There has been a data breach.
Who? When? Where? How? What company was breached?
That part I can’t tell you. The truth is, there has ALWAYS been a data breach, at some point, somewhere. Sometimes it’s a big story, like the Anthem consumer data or Target card reader breaches from several years ago. Sometimes it doesn’t make the news at all. Sometimes companies deny there has been an intrusion at all (until Brian Krebs publicly posts the proof on his website).
It’s just a fact of modern living: unless your entire life has been lived completely off the grid, a chunk of your personal information is already out there, in the hands of people you’d rather not have it. It could be your name, phone number and the last four of your SSN. It could be almost everything about you, full account numbers and passwords, date of birth, the whole enchilada. Most likely it’s a mixture of different data points.

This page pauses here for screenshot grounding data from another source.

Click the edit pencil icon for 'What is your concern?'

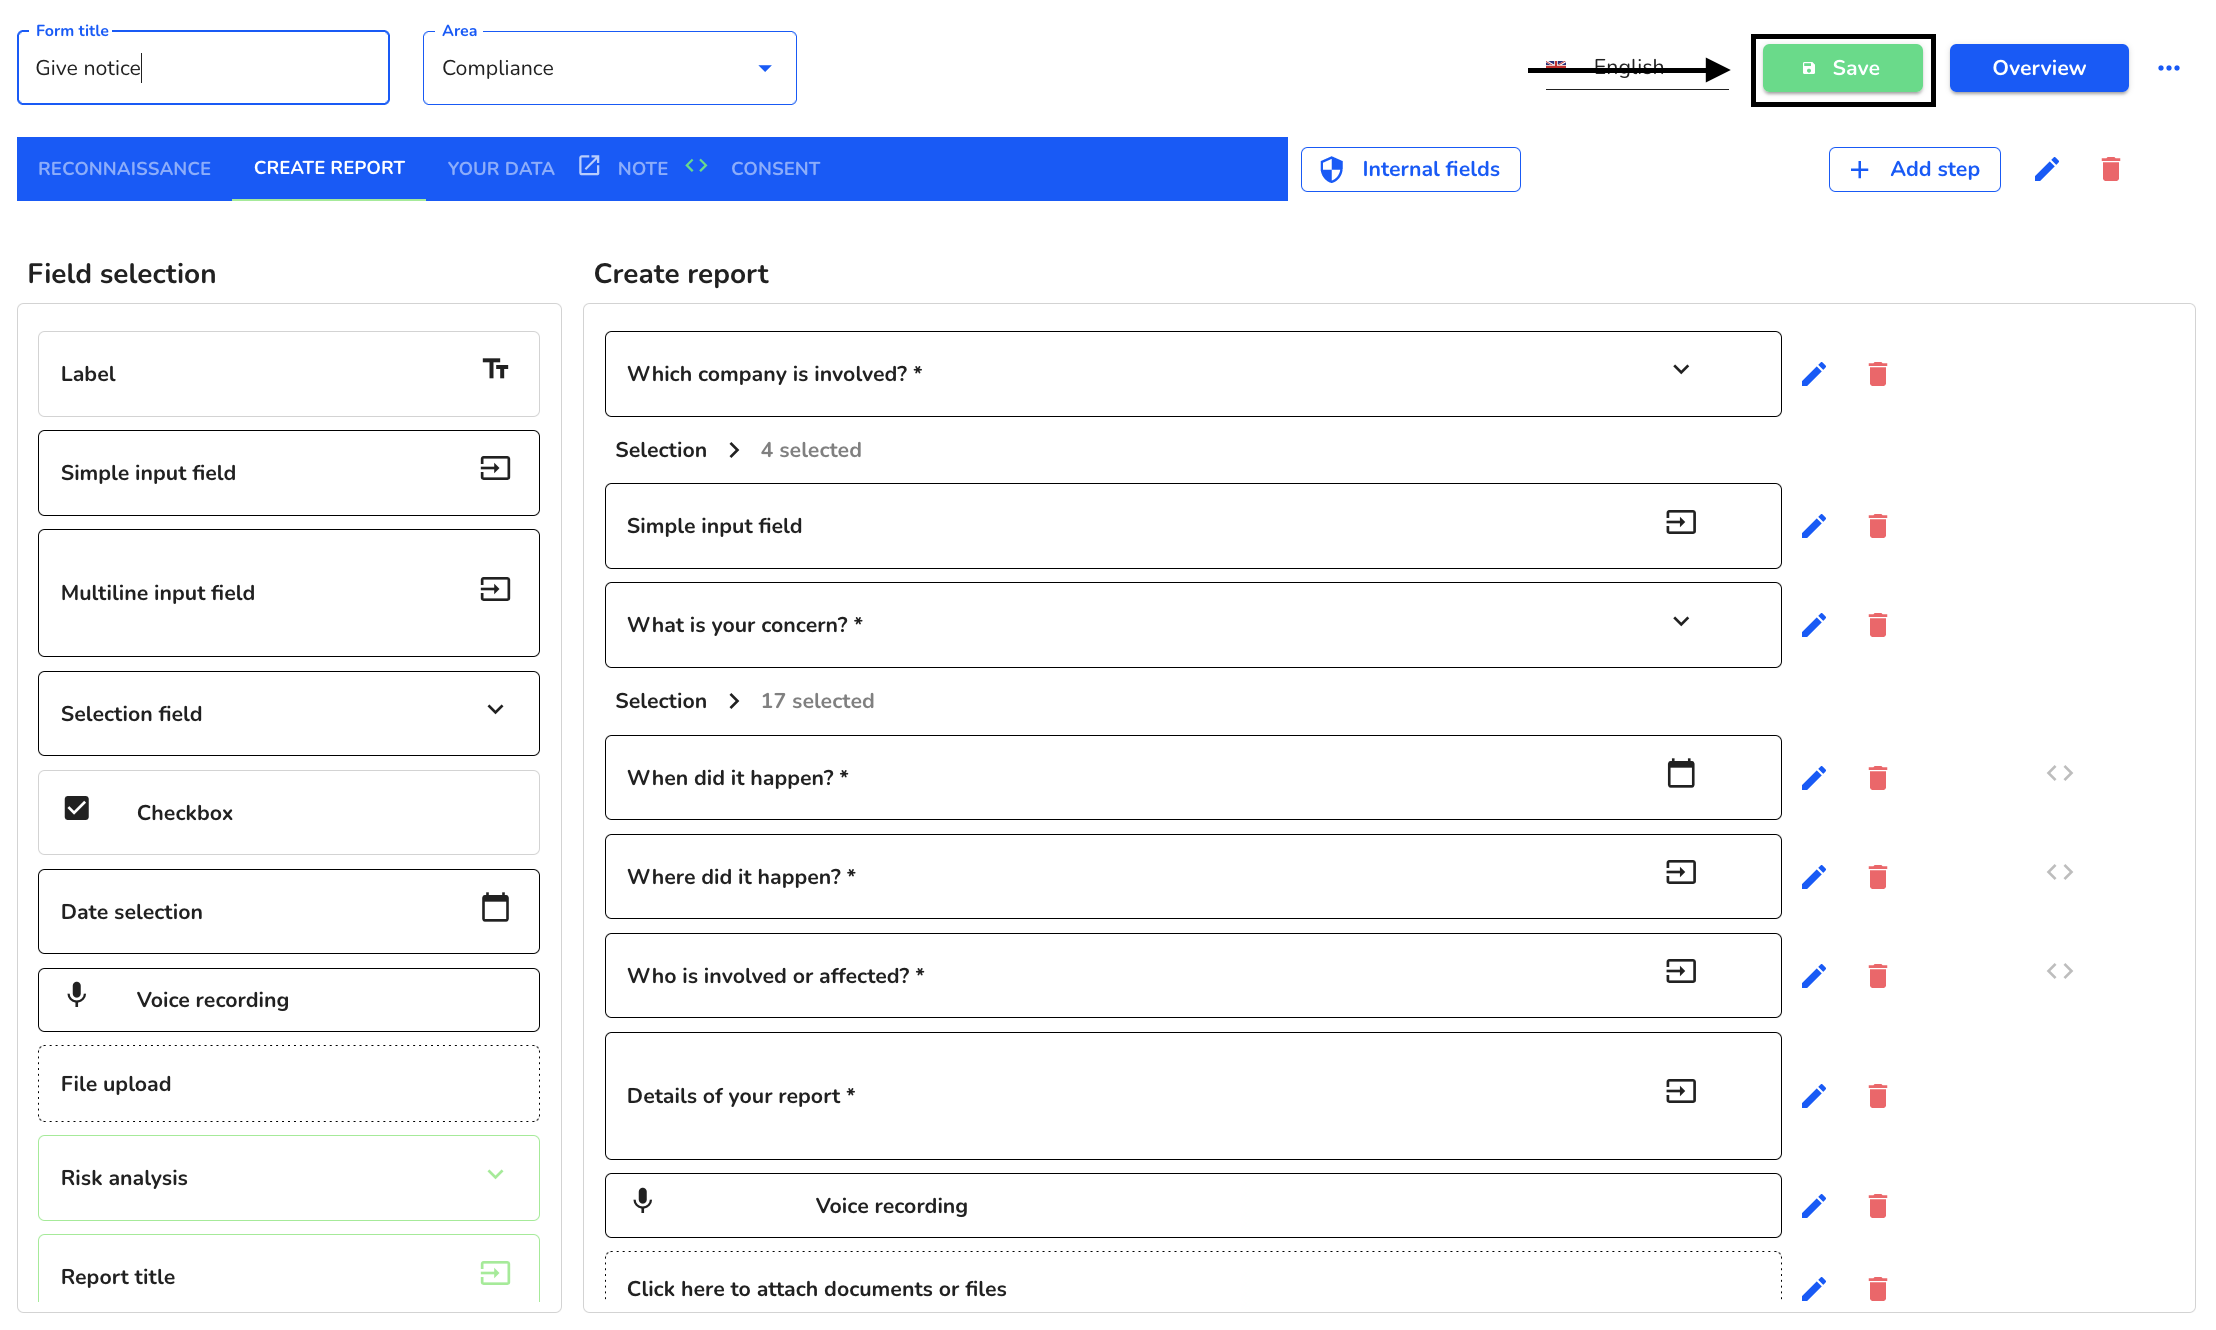coord(1814,624)
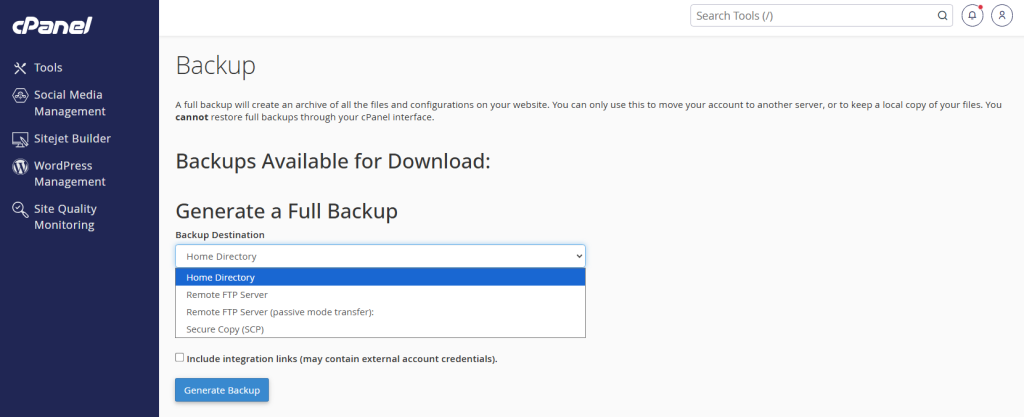The image size is (1024, 417).
Task: Open the user account icon
Action: pos(1001,16)
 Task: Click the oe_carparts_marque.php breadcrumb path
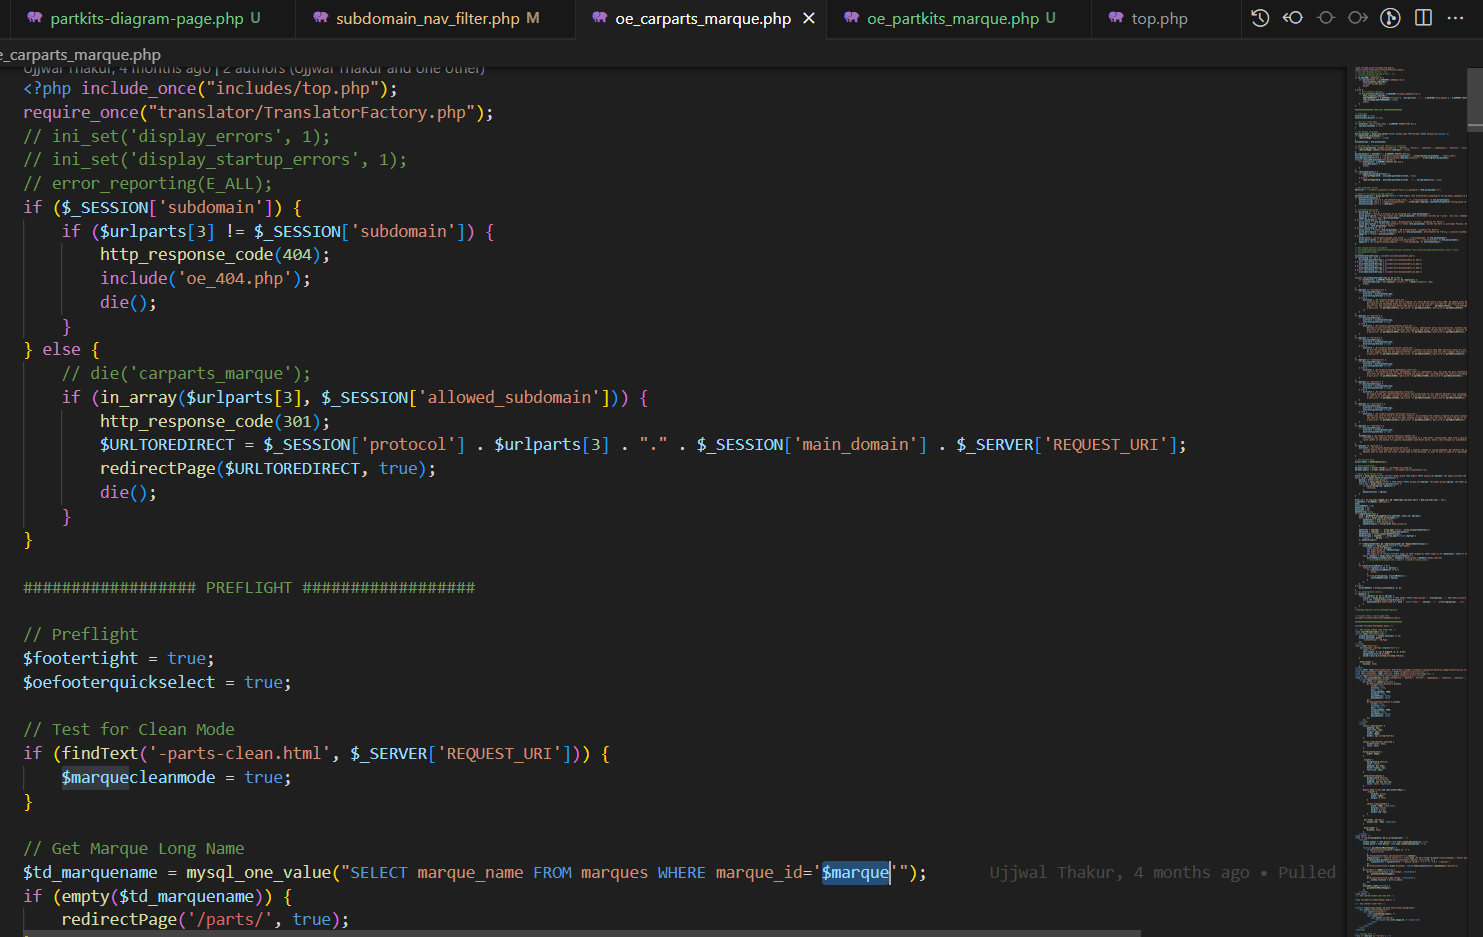click(82, 55)
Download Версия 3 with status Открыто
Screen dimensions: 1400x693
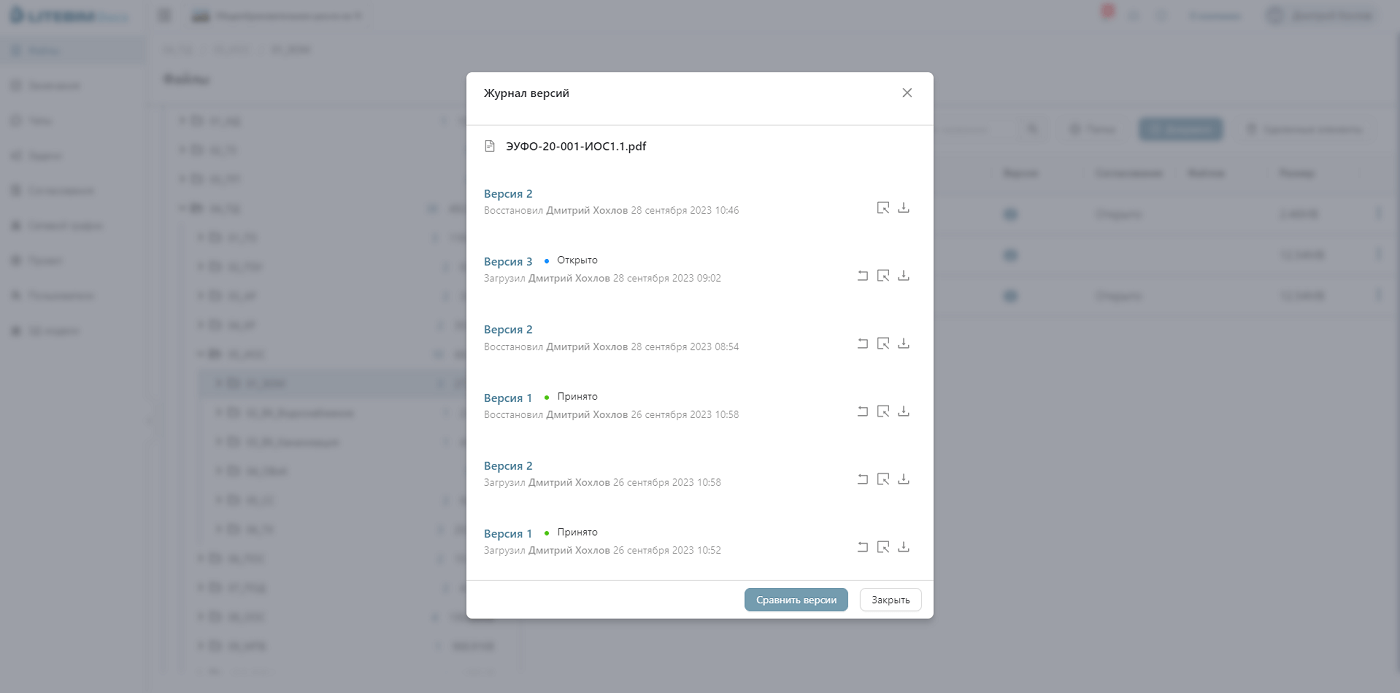pos(904,276)
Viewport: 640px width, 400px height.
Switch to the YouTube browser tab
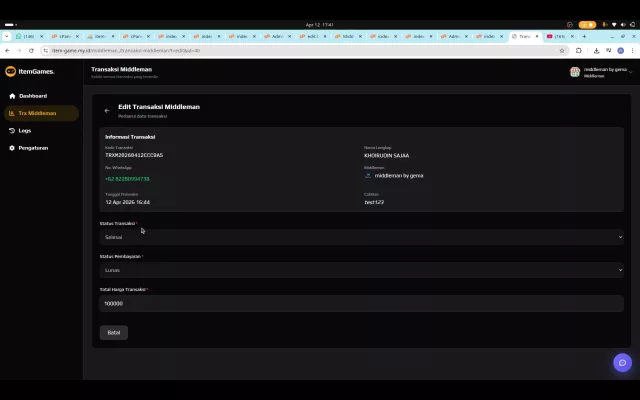click(x=560, y=36)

It could just be your first name, mobile phone number and provider. Just those three pieces of information can be useful to scammers and identity thieves. Look at these text messages an acquaintance of mine received twice this month (one day apart):
- AT&T Free Msg: bill is paid. Thanks, [Correct First Name]! Here’s a little gift for you: [link redacted]
- AT&T Free Msg: bill processed. Thanks, [Correct First Name]! Here’s a little freebie for you: [completely different link redacted]
Those links likely lead to a website designed to harvest the victim’s AT&T login information, then would probably go on to ask for banking account or other personal information, or attempt to glean credit card data in some form of advance fee scam. It could even be a “your phone is infected with 27 viruses, call this number to fix it” scheme. The possibilities are really endless.
This acquaintance does use AT&T as their mobile phone provider. They have automatic payments set up to come out about ten days after these texts showed up, so it wasn’t too hard to see that something suspicious was afoot. But how many people get this text message the day after they make their AT&T payment? If you’re not paying close attention to the fact that AT&T doesn’t give you free things just for paying your bill, or that they would use an “att.com” or “att.net” website instead of [random string of letters and numbers].info, you might end up clicking on that link and thinking you’re logging into to your real AT&T account before you knew what happened.
Always remember that scammers might have enough information about you to make their pitch seem realistic. A text or email that uses your name, or has some other correct piece of information about you, doesn’t prove anything anymore. There have been enough security breaches (not to mention sales of data like buying habits and interests) for anyone to construct a plausible fraudulent offer.